## Source extract
Start of Block

If you love the Reformed faith, which is to say, if you value Reformed doctrine, then I offer this exhortation: Make it your goal to talk about Jesus, not celebrities. Make it your goal to tell about the perfections of the Savior more than the failures of the famous. Make it your goal to describe what God has done, not what Christian personalities have failed to do.
This is not to say that there are no circumstances in which it is appropriate to discuss current events and even the foibles and failures of those people who rise and fall within this corner of the Christian world. Sometimes such conversations can be good and necessary, provided they are carried out within the bounds of Christian character and that they go no further than the established facts. Paul named names when appropriate and I’m sure he sometimes gathered his protégés around himself to discuss what had gone wrong with Demas or Hymenaeus or Alexander and what they could learn from those who had first followed and then fallen away.
But a moment’s introspection should show that the great majority of our conversations about people are neither helpful nor edifying, neither concerned with truth nor spoken in love. The great majority of our conversations that revolve around those who have stumbled or fallen are speculative at best and slanderous at worst. The great majority of what has come from our lips and what has come to our ears is unnecessary and unprofitable. I am certain this is true of you because it’s true of me and true even of so many of the people we look up to. (Trust me—I’ve been around our heroes and I can attest from personal experience that they are as prone to this as any of us.)

End of Block

## Dataset content

Start of Block

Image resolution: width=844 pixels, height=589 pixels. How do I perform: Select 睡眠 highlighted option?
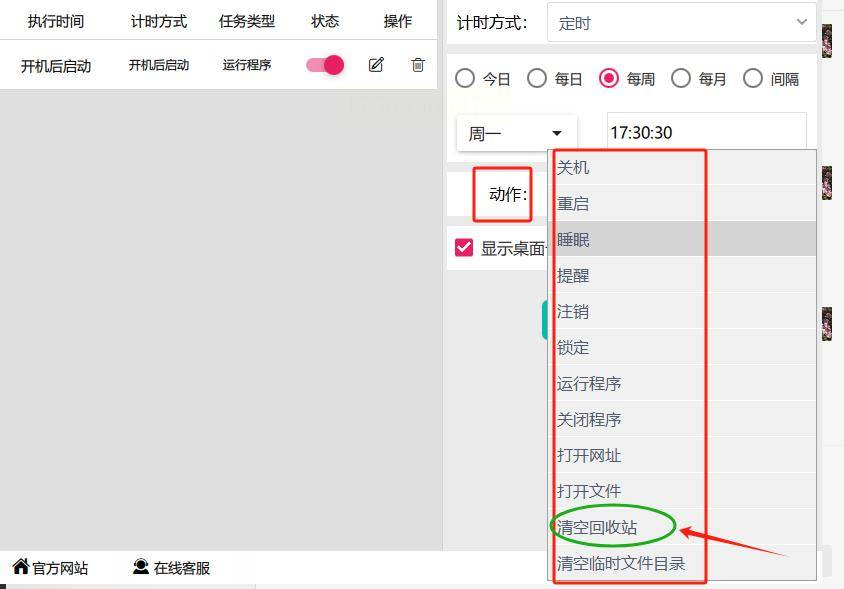point(681,239)
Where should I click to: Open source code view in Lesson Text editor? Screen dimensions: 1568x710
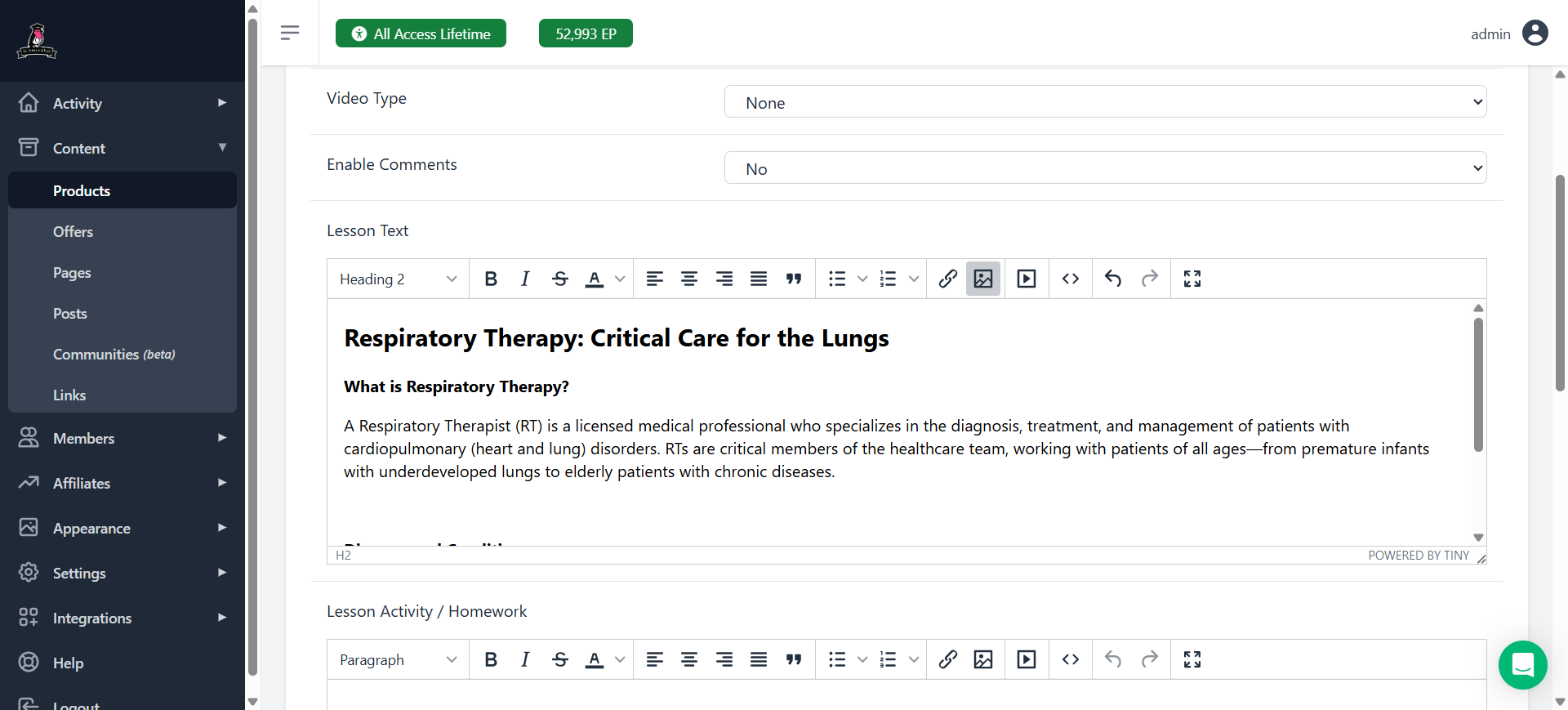1070,279
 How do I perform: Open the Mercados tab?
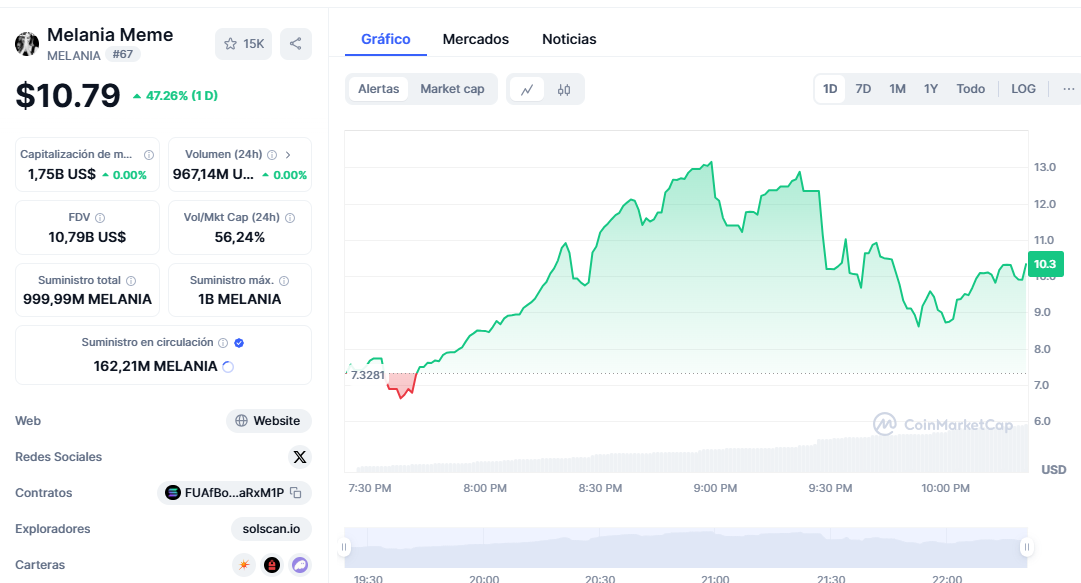(476, 39)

End of Block

## Work request
Go on with the piece urging lovers of Reformed doctrine to talk about Jesus rather than celebrities, picking up after its last sentence. The listing is separate material and has nothing to do with the text.

## Answer below
I have often wished I could remove from my mind all the evil things I have heard about others—things that were whispered in my ear at a conference or delivered as a message into my inbox, but things I now associate with those individuals. I have often wished that person hadn’t told me, “I know his wife and she says he has an anger problem,” or “I spent time at her house and you should see the size of it.” I have often wished I could obliterate all those pieces of information that could be true or untrue, accurate or pure fiction. I have often wished I had asked that person to just stop, that I had had the strength of character to resist hearing it. And, of course, I have often wished that I myself had only ever spoken what was true, what was necessary, what was genuinely meant to serve Christ’s cause.
Though this movement was once defined by its doctrine, I fear it is increasingly defined by its celebrities. So now, rather than aligning with truth we align with people. This being the case, to participate in Reformed Christianity is to discuss personalities rather than theology. Need proof? When was the last time you had a conversation about the five points? But on the other hand, when was the last time you spoke about that guy who was accused of that transgression? When was the last time you marveled about the facts of the five solas? But then when was the last time you speculated about that pastor who has fallen under his church’s discipline? This kind of gossip is a blight on our theological tradition and a reason many abandon it. There are many who reject Reformed theology not because of its doctrines but because of its adherents—because of you and me and the way we blather on about people, people, people.
We will be a blessing to the church if instead of spending our time discussing the failures of celebrities we spend it going deeper into those precious truths that undergird it. We will be a blessing to the world around us if instead of obsessing about people we fix our hearts on Christ. So take this as my call to you and to me and to all of us: Let’s stop the gossip. Let’s stop the gossip and instead make it our delight to speak about who our God is and about what our God has done.